Today, Pedro is a Distinguished Professor of Education at the Graduate School of Education and Information Sciences at UCLA. Prior to his moving to UCLA, Pedro served as a tenured professor and holder of endowed chairs at New York University (2003 – 2015), Harvard University (2000 – 2003), and the University of California, Berkeley (1990 – 2000). He was a member of the Berkeley School Board from 1990-1994.
|Dr. Pedro Noguera|
Q: You are returning to the west coast and will be an education professor at UCLA. Why did you make this move?
A: I’m making the move back to the west coast and to UCLA for personal and professional reasons. All four of my older children live on the west coast and I want to be closer to them. Additionally, I have many close colleagues at UCLA and I'm looking forward to working within a community of scholars rather than in isolation as I have at NYU.
Q: You will be presenting again at the upcoming How Kids Learn conference. Was there a particular reason why you agreed to return to address the attendees at HKL V?

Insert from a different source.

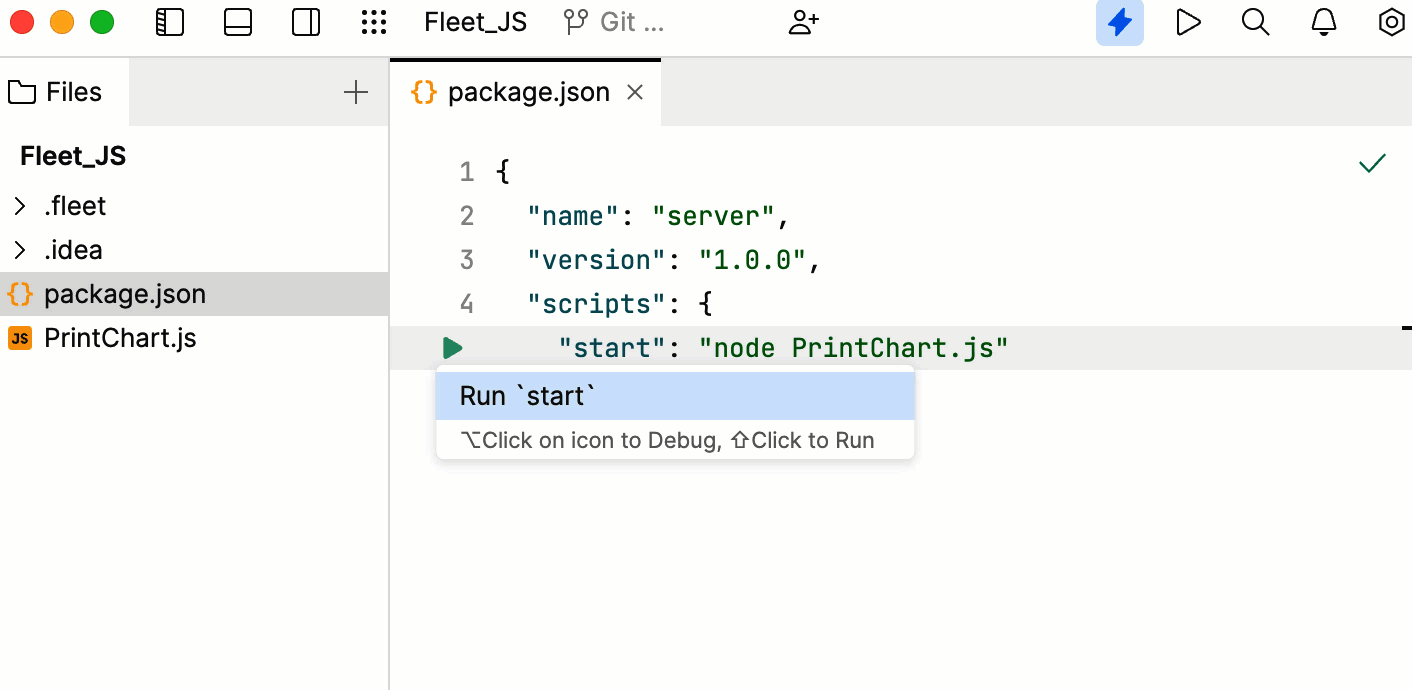The height and width of the screenshot is (690, 1412).
Task: Open the Run configurations icon in the toolbar
Action: click(x=1188, y=22)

A: I am a big fan of the How Kids Learn conference because I think it's focused on the right questions. Too often, we expect kids to adjust to the way schools teach, rather than adapting the instruction to their learning needs. By focusing more intently on the needs and interests of the learner, we could be far more successful at engaging them in powerful educational experiences. This is what I believe the conference supports and encourages.

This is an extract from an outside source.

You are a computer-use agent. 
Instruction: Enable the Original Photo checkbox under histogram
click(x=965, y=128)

Q: Can you speak to one or more of the LIAS principles that most resonate for you when you think about creating learning environments and activities for kids?
|Dr. Pedro Noguera at our |
How Kids Learn II conference
Many times middle-class kids will learn something simply because they're told by adults, this will get you into college. But for someone who is not necessarily on a path to college, just saying you need this to go to college is not enough. You actually have to show them why learning something like algebra or biology or reading Shakespeare, why is that important? What does that have to do with their lives? And teachers who can't make those kinds of connections for their students, often fail in being able to address their learning needs.
I would say similarly that education always has to expand horizons for young people, to expand their sense of what’s possible. One of the things we're constantly working against, again particularly with young men of color, is the negative and pernicious effect of stereotypes. Stereotypes which lead them to believe they have a better chance of being a ball player, or a rap star, than of being a scientist or a writer, or being an elected official or lawyer.
Part of expanding horizons means giving concrete experiences, which allow them to see and learn about how knowledge is applied in the real world, in professional settings, and why in fact that is a course of action and a career path that they may want to choose, and most importantly, what does it take to get there? So that kind of work, of expanding the sense of what's possible, of exploiting the stereotypes, and of tapping into that deeply seeded sense of identity is essential to the work of really capturing the imagination of young people.